1. Hoan Kiem Lake
Despite the fact the weather can be rather sticky, Hanoi is a highly walkable city, and the odds are you'll find yourself returning to its centrepiece again and again as you get your bearings. The name (which means 'Lake of the Returned Sword') comes from the story of Emperor Le Loi, who led a war against Vietnam's Chinese rulers in the 15th century, and whose gratitude to the spirit of the lake after 10 years of fighting is commemorated by a three-tiered pavilion on a tiny island in its centre. There's also a picturesque temple reached by an arched red bridge at the lake's northern end. Hanoians come to Hoan Kiem to stroll around its perimeter park, play chess and canoodle with their sweethearts.
2. Take to the road
Sadly, Hanoi's cycle rickshaws are strictly for bewildered-looking package tourists these days. Do as the locals do and hop on a motorcycle taxi (xe om) for a breezy break from walking when you're feeling the heat. The city's traffic is chaotic, and you'd be well advised to wear a helmet if you're offered one, although the unhurried pace of the swarms of motorbikes and scooters means it's not as perilous as it may at first appear. Alternatively, rent a motorbike (below centre) yourself (no licence, no problem) or, if you don't mind breaking a sweat, hire a bicycle.
3. Street eats
Vietnamese cuisine is some of the world's most distinctive and there's no shortage of mouth-watering morsels on offer in Hanoi, often right on the pavement. A street-food tour with a guide is an entertaining crash course in local culinary culture. Tours start with a typical breakfast (pho - the country's ubiquitous noodle soup, with beef, chicken or pork) or lunch (Hanoi speciality bun cha - pork meatballs in an aromatic broth, eaten with cold rice noodles, mint and other fresh herbs) before moving on to Hom wet market, Hanoi's biggest, where your guide will give you the inside story on what goes into local cuisine while you sample dishes and snacks at your leisure from the stalls and hawkers.
4. Tube houses
A municipal property tax based on the size of street frontages gave rise to the architectural phenomenon of 'tube houses', which can have a width of just 2 metres but a length of up to 60 metres, and which make up much of Hanoi's Old Quarter. The best examples are more like airy compounds than houses, with courtyards, balconies and open areas providing cooling breezes, and ponds and trees adding to the tranquil seclusion. There's a lovely 19th-century example at 87 Ma May, formerly the home of a bamboo merchant, now restored and open to the public.

## Brief 1
In the Hanoi guide, what gave rise to the city's tube houses?
## Brief 2
Carry the Hanoi guide forward past its final sentence.

## Data
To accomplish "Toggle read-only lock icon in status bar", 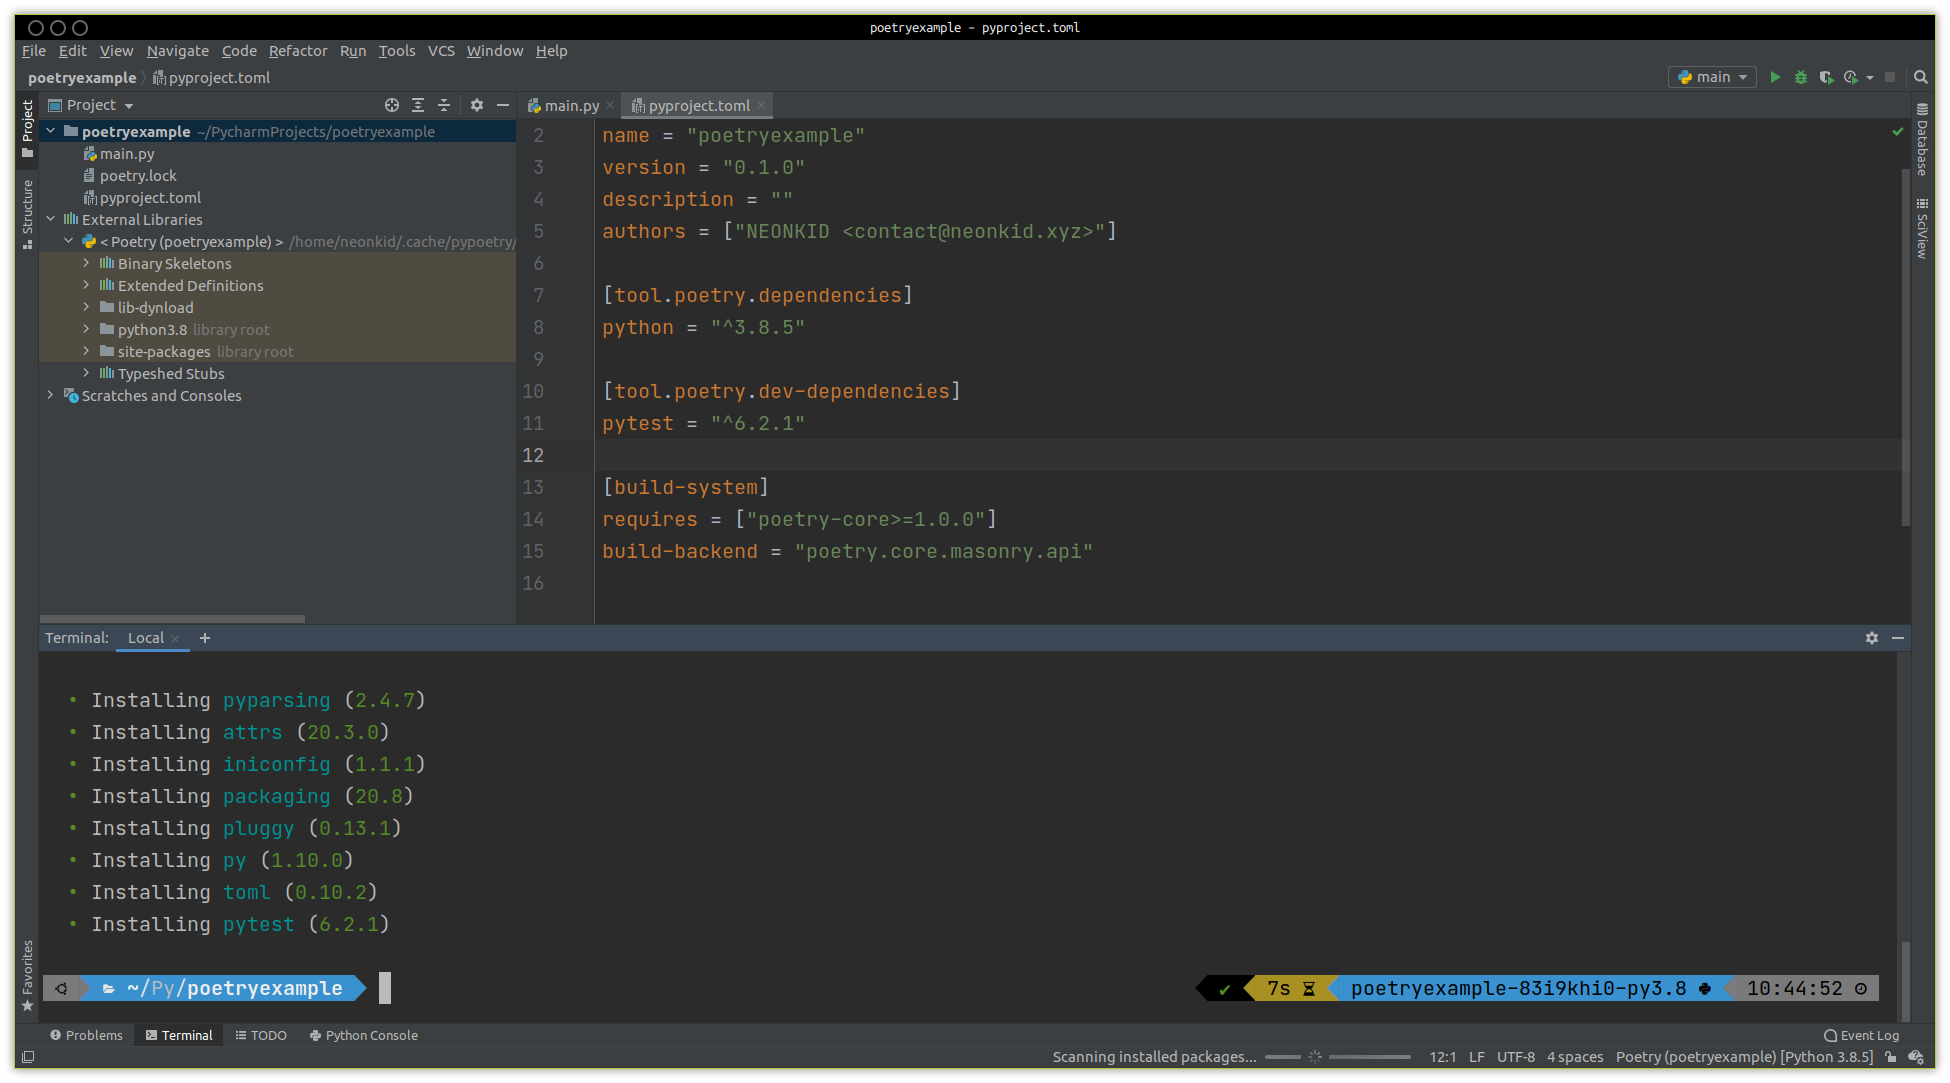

## Exercise output 1
A municipal property tax based on the size of street frontages.

## Exercise output 2
5. Hang Dao night market
This arterial road through the Old Quarter is home to Hanoi's rag trade and it's a prime place to pick up those brand-name knock-offs you can't get in Mong Kok any more. In addition to the usual designer suspects, there are plenty of unbranded bargains to be had, and no shortage of souvenirs either. It's open Friday to Sunday, evenings only.
6. Military History Museum
To appreciate how far Vietnam has come since what locals rightly call 'the American war', take a motorcycle taxi to Dien Bien Phu, a road named after the battlefield where the Vietnamese gave the French the final shove out of their country. The exhibits cover hundreds of years of history, although what will probably interest most visitors are those devoted to the anti-colonial struggle and the war with the United States. There's an impressive collection of military hardware, including Soviet-built fighters, missiles and captured American aircraft and artillery.
7. Ho Chi Minh Mausoleum (below right)
If you're thinking it looks like Lenin's tomb in Moscow's Red Square, you'd be right. The final resting place of the father of Vietnamese independence was built with Russian help and is almost identical to that of the first Soviet leader. It's a far cry from Uncle Ho's last wish, to be cremated and his ashes buried in urns on mountain peaks in the north, centre and south of the country. Nonetheless, it's moving, although perhaps not as much as his simple house 100 metres away, where Ho spent the last 11 years of his life, and whose modesty seems to better reflect the character of this unassuming patriot.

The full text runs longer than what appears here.